I just thought I'd share something that happened a few days ago. I was thinking
about death and having to face Jesus. I was feeling really scared and wondering
if I'd done enough. All of a sudden, I had an image come into my head of Jesus
standing there with his arms open. Every time I started to tally up my good vs
bad deeds, the image would return. I finally got the message.... He is WAITING
for me to come home. All the good, bad, and ugly will stay here on earth. My
Savior is standing there waiting for me to come home. Jesus already completed
his mission here on earth, now it's my turn. He is here in spirit (Holy Ghost)
helping me through this journey. And when it's over, I'll be with him...period,
end of sentence.

My physical flesh acts like a prison. It keeps me in the shadows where things
sometimes become fuzzy and confused. I am living in the domain of evil. The
lures of the flesh are almost like being tortured. Sometimes we do things that
are wrong before we even catch ourselves or realize that it's wrong.
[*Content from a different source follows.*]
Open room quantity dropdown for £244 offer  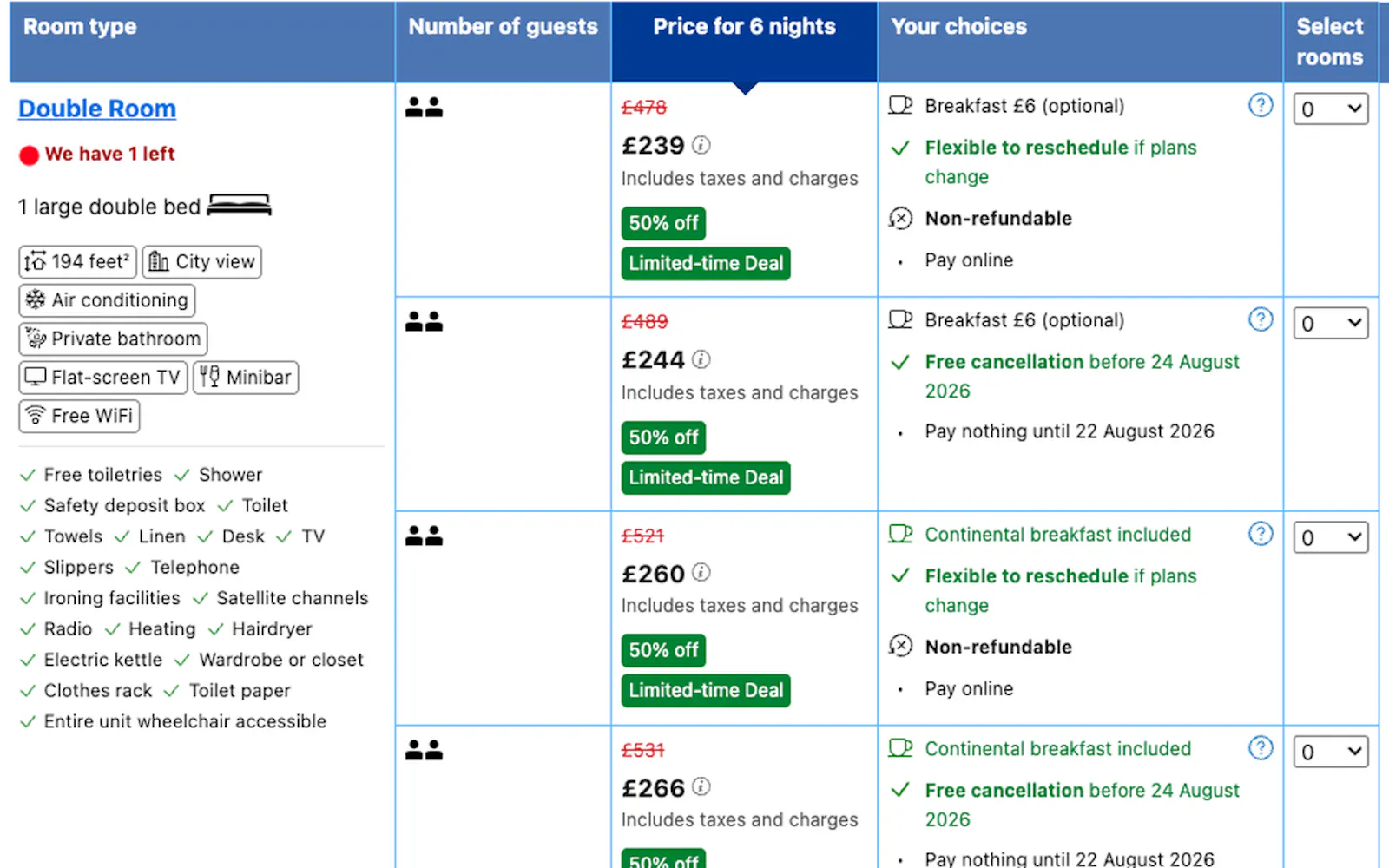(x=1330, y=323)
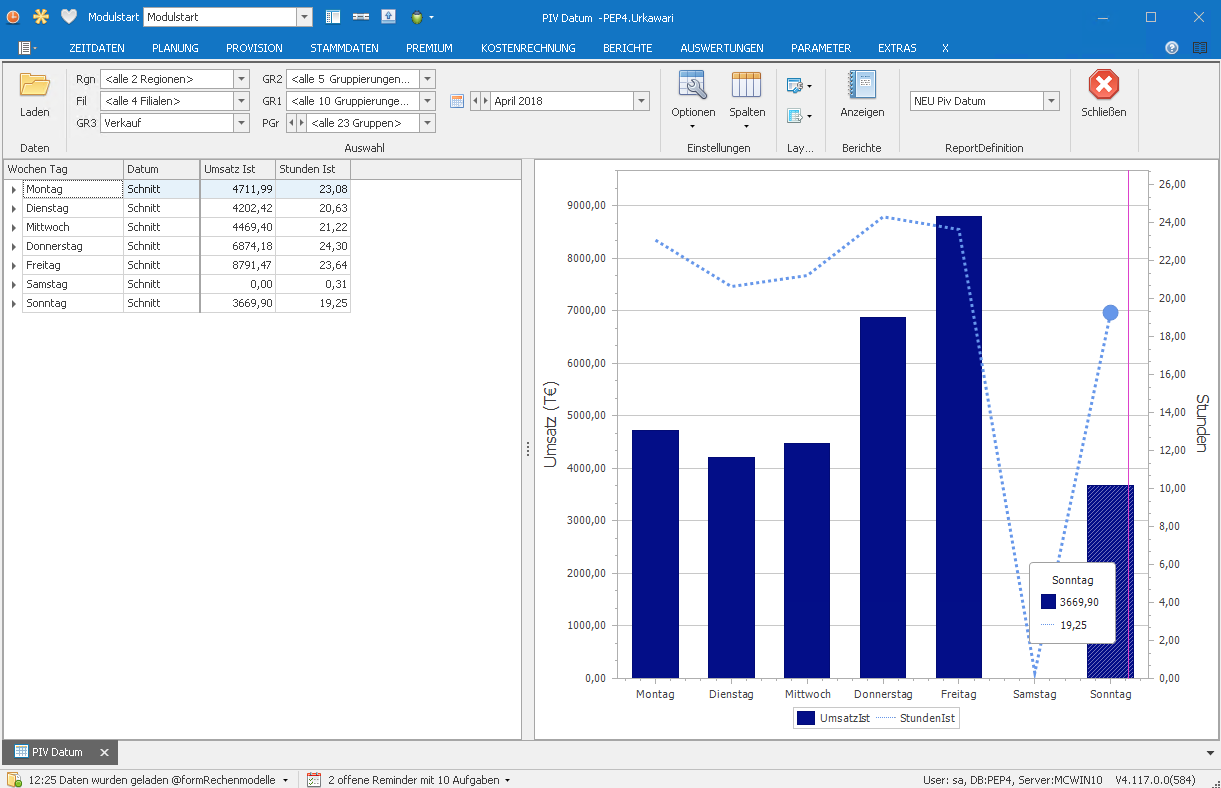Image resolution: width=1221 pixels, height=788 pixels.
Task: Open the BERICHTE menu
Action: pos(627,48)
The Father knew that, and he planned for that, and sent his Son to make a way
for us to be made clean. Jesus went back to heaven, but he left the Holy Spirit
here to act as a guide through the many pitfalls in life. The HS keeps us on
the right track. When life is over, I will shed this flesh and go be with HIM!

What a blessing when God puts peace in our hearts and lets us know that we are
his! I didn't speak in tongues or become hysterical, it was just the sweet,
presence of God's spirit that spoke to my heart. That's what it's about.
That's what Paul and the apostles tried to get across over and over and over
again in the New Testament. Men get tripped up over doctrine, and when they do,
they completely miss God's plan for Salvation and life with him.